+++ Text for analysis

The goal is not to locate a single point of origin. Just as no individual can be explained by a single ancestor, no artistic motif can be explained by a single memory. Rather, one discovers a constellation of influences: childhood experiences, family customs, places of attachment, professional skills, recurring habits, chance encounters, and cultural inheritances. Together they form what might be called a genealogy of attention.
Recent advances in DNA analysis offer a useful analogy. A geneticist may identify traces of distant ancestry that have remained hidden for generations. Likewise, latent motif research seeks to identify overlooked experiences that continue to exert an influence long after their original context has been forgotten. Such motifs are hidden in plain sight—not because they are secret, but because they have become so familiar that they appear natural, inevitable, and therefore invisible.
The artist, in this sense, becomes both creator and genealogist, tracing the lineage of their own obsessions.
If you have followed this column for a while, you may already suspect that many of my recurring subjects are, in fact, my own latent motifs. Growing up in a household of musicians, surrounded by books and vinyl records, goes a long way toward explaining some of the projects I have pursued throughout my career. Yet the most revealing influences are often not the most extraordinary ones. They are the seemingly incidental facts of one’s life that linger unnoticed for years before resurfacing in unexpected ways.
Over time, I have come to realize that many of my projects originated in such overlooked experiences. I have explored my fascination with pharmacies; with hotels such as the Posada Jacarandas in Cuernavaca and the Camino Real in Mexico City; with the neighborhoods and public spaces of that city; with evenings spent watching telenovelas alongside my mother (a pastime made respectable, at least in my mind, by the fact that my uncle Enrique appeared in them); and with my father’s bathroom supply showroom.

++++++
+++ Material shown

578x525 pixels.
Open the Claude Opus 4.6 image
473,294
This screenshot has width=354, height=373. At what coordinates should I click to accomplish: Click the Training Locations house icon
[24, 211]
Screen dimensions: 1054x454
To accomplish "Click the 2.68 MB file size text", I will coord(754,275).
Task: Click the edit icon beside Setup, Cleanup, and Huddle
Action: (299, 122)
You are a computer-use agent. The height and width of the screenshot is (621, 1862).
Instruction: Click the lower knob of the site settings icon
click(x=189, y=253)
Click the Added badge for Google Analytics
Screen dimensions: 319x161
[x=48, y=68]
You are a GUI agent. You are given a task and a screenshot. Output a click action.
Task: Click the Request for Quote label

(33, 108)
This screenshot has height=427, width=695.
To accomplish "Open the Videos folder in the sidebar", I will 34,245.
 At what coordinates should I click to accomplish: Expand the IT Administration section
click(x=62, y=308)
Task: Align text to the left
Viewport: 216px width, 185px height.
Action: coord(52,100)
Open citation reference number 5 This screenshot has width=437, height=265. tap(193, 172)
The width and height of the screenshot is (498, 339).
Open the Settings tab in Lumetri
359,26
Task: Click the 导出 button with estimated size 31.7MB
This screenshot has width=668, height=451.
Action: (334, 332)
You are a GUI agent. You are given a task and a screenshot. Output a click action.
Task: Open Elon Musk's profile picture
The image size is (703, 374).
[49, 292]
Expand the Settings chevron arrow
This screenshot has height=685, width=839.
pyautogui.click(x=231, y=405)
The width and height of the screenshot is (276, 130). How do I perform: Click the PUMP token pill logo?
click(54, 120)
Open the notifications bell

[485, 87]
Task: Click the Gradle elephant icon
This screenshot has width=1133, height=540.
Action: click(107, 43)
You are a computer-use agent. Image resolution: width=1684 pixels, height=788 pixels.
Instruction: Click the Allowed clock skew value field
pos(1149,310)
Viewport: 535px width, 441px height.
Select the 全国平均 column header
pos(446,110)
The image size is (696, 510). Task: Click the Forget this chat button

++++++

**Requirement 1**:
Summarize the essay on latent motifs in two sentences.
**Requirement 2**:
Write the next passage of the essay on latent motifs, starting after its final sentence.

**Reply 1**:
Latent motif research looks not for a single point of origin but for a constellation of influences, such as childhood experiences, family customs, and chance encounters, that together form a genealogy of attention, much as DNA analysis uncovers hidden ancestry. The writer, who grew up among musicians, books, and vinyl records, suspects that many recurring subjects of the column are personal latent motifs rooted in overlooked experiences like pharmacies, hotels, telenovelas watched with the writer's mother, and the father's bathroom supply showroom.

**Reply 2**:
Looking back, I can see how the showroom’s display strategies informed my interest in exhibition-making and installation, while the typography and graphic identity of the business helped shape my fascination with institutional language, branding, and corporate aesthetics. Much of my work has consisted of tracing these threads backward and unpacking the personal significance of motifs that were hiding in plain sight, or present but not fully emerged, like that roll of undeveloped film.
Speaking of negative film, I was reminded of this recently during a trip to Mexico City, when I returned to the neighborhood where I grew up. Around the corner stood Foto Hikari, a small photo-development store run by a kind Japanese couple. To my astonishment, the shop was still there. Looking through the window, I saw Mr. Hikari himself, now elderly, still standing behind the counter more than forty years later. He glanced up at me without recognition. I was too shy to introduce myself and, in any case, he would probably not have remembered the boy who regularly stopped by to develop film, make photocopies, or marvel at the mysterious machinery behind the counter.
In the terms I have described, Mr. Hikari is a weak tie. Yet he is also a latent motif: a reminder that some of the most important influences in our lives arrive quietly and without ceremony. Only years later do we realize that our fascination with photography, printmaking, artist books, and mechanical reproduction may have begun in places like that modest neighborhood shop.
As Rilke wrote, “The future enters into us, in order to transform itself in us, long before it happens.”